I had a book of parlor games from that era. Lots of parlor games. I remember one called "kiss the candlestick" in which a girl was blindfolded and given a candle and complex directions but somehow it ends up it was she who was kissed. (go figger)
Music. A piano (or a melodeon) in a middle-class household. (Guitar or fiddle or banjo in a poorer household. Maybe home-made percussion as well in the latter case.) People might take turns playing, singing. Again, depends on class, but you'd get art songs (think, Schubert's) or popular songs (in that era "After the Ball" I think was out. "
Because" "Bird in a Gilded Cage" "My Wild Irish Rose"). ETA: okay, if they are rich, a child might want to sing "Bird in a Gilded Cage" but a parent in the corner doing needlework might protest it: "Do that lovely Schubert instead." Because this lyric would have been considered indecent:
And her beauty was sold,
For an old man's gold,
She's a bird in a gilded cage.
Story telling.
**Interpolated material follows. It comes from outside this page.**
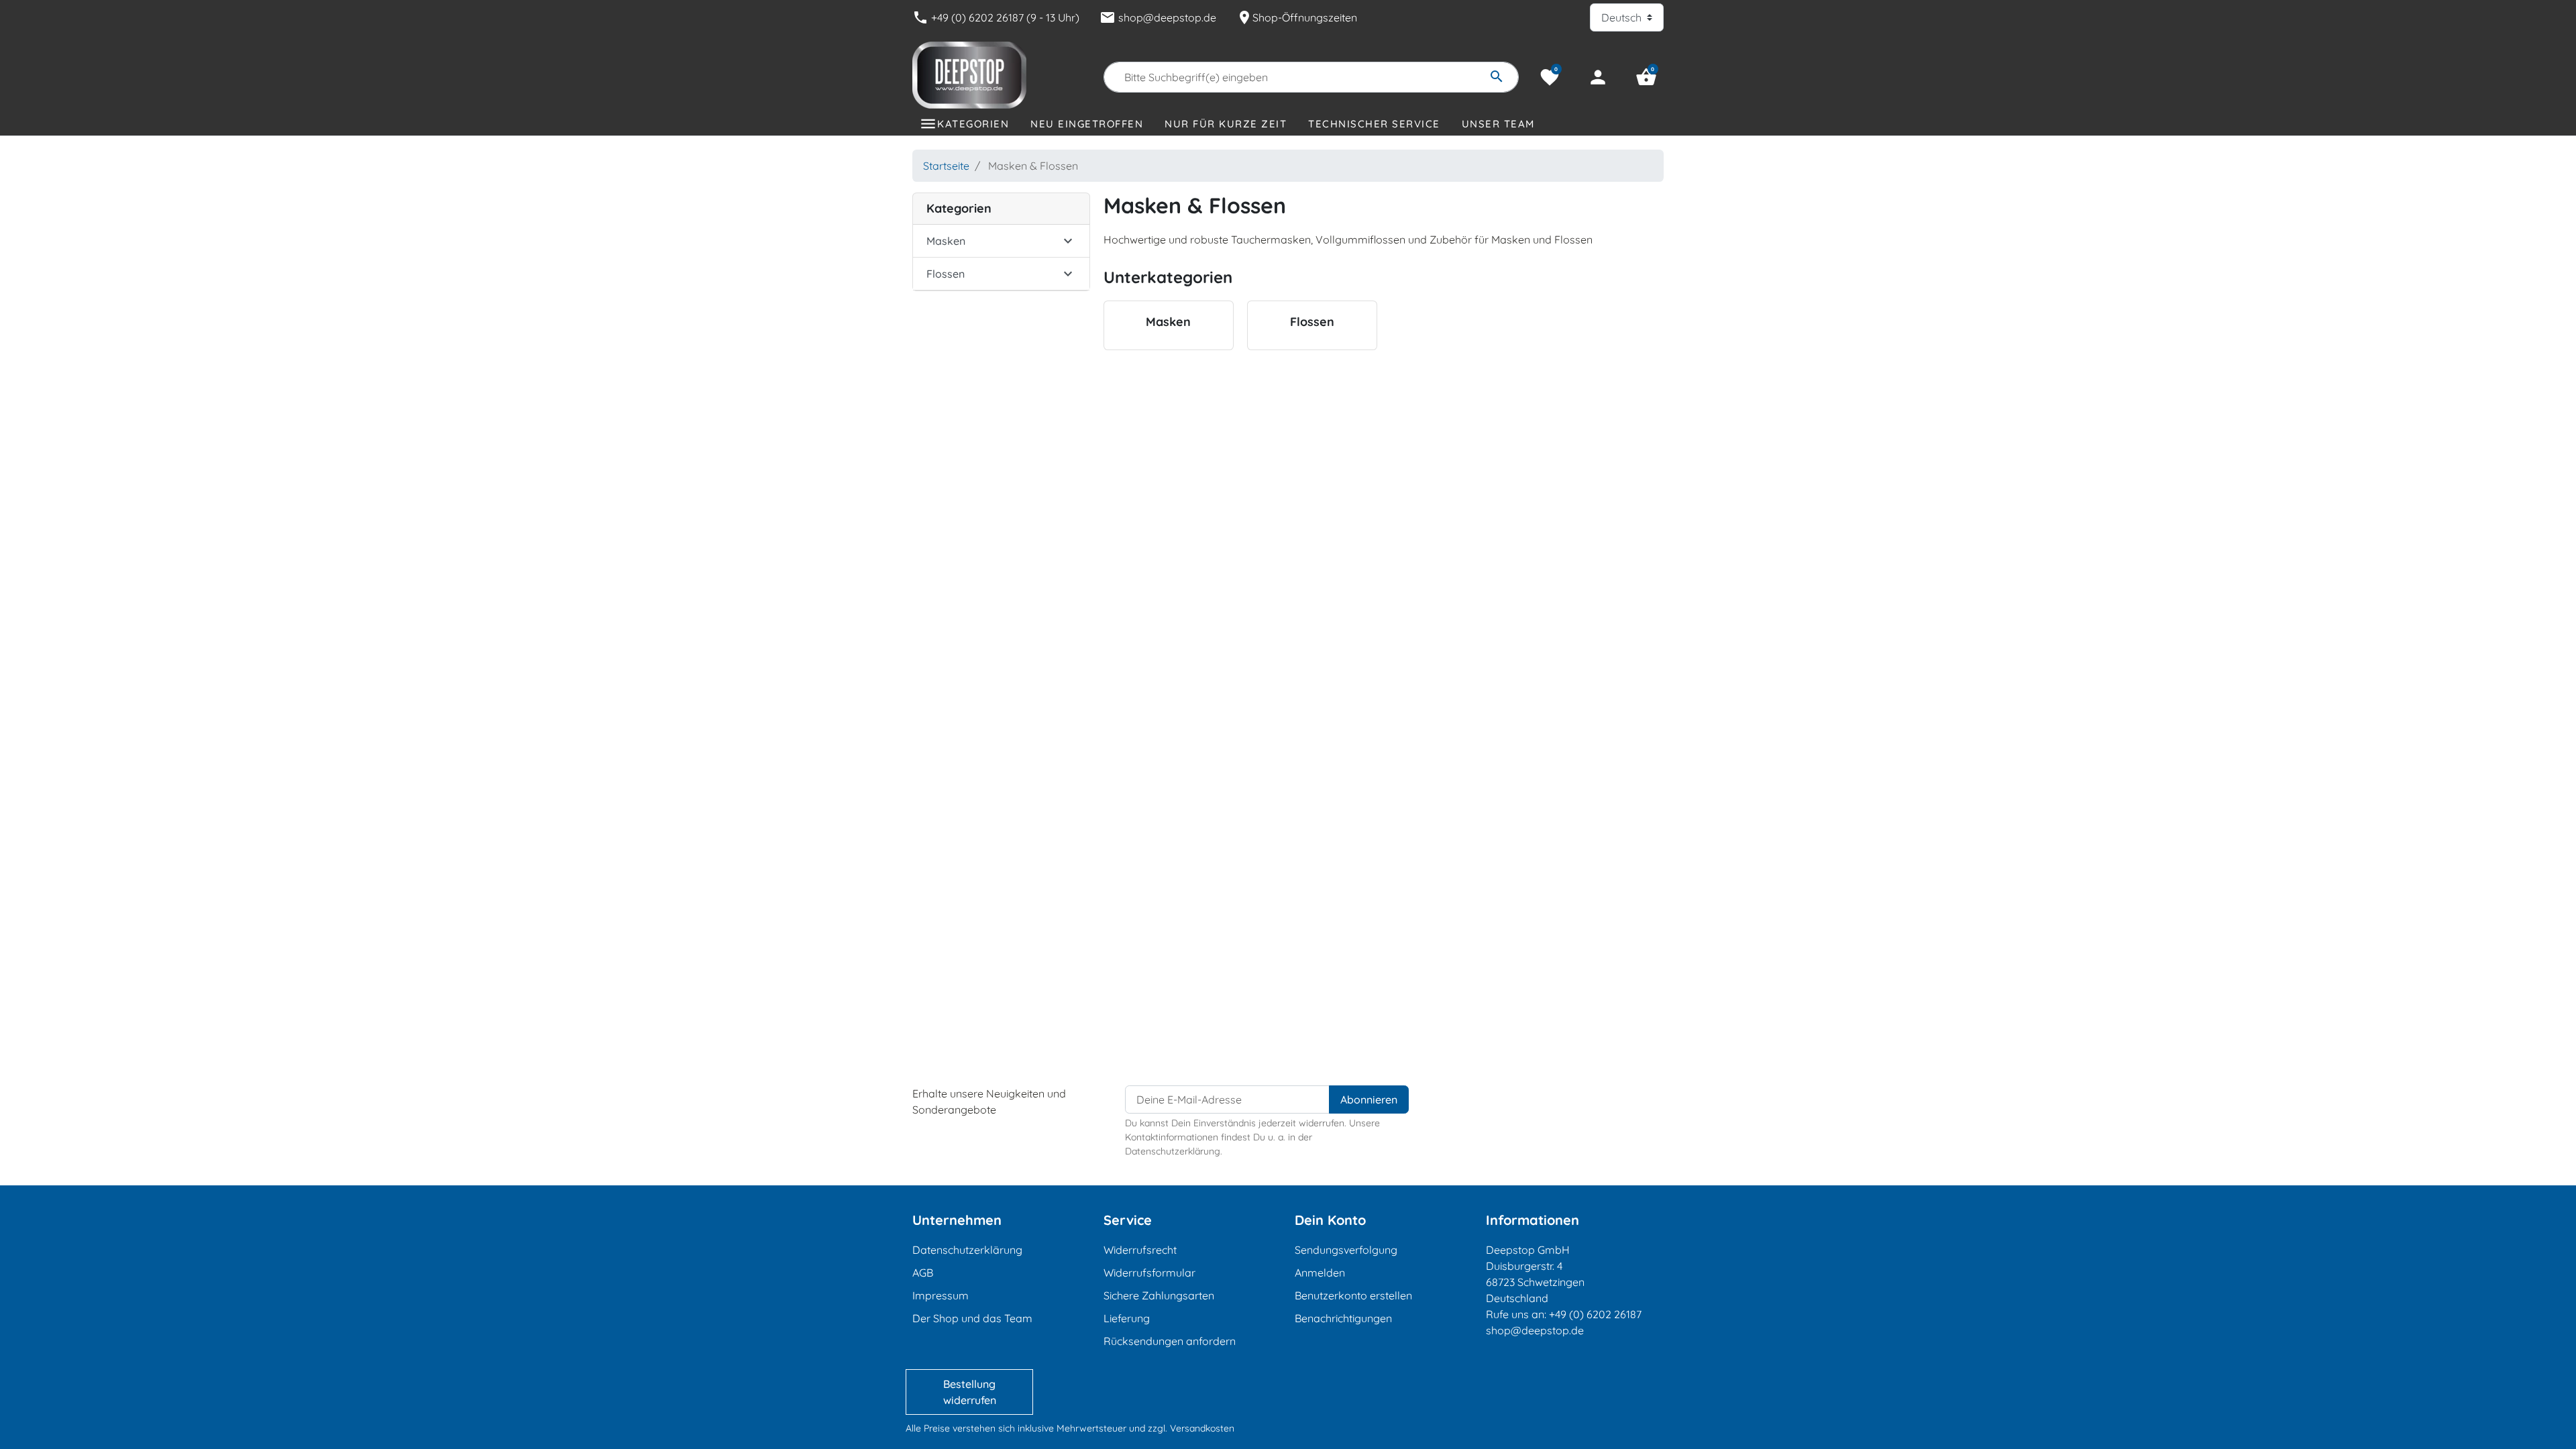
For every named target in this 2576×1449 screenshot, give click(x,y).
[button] (1646, 77)
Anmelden (1320, 1272)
Taffy pulls and popping corn.
ETA: stereographs. Maybe even early phonographs for rich people.
badly formatted, but here's a lot of diversions for children through young adults:
http://www.archive.org/stream/kindergartenpain00clin/kindergartenpain00clin_djvu.txt
Recitations. Used to be a big thing at school and at home. They'd do an act of Hamlet, or recite Spartacus's speech to the gladiators. Look for pdfs of "the MacGuffey Reader" or "The Comprehensive speaker" at googlebooks for examples. The guys, to show off to the girls, might pick something with swordplay in it.
ETA to add: Hey, I'm old, but I'm not this old, okay?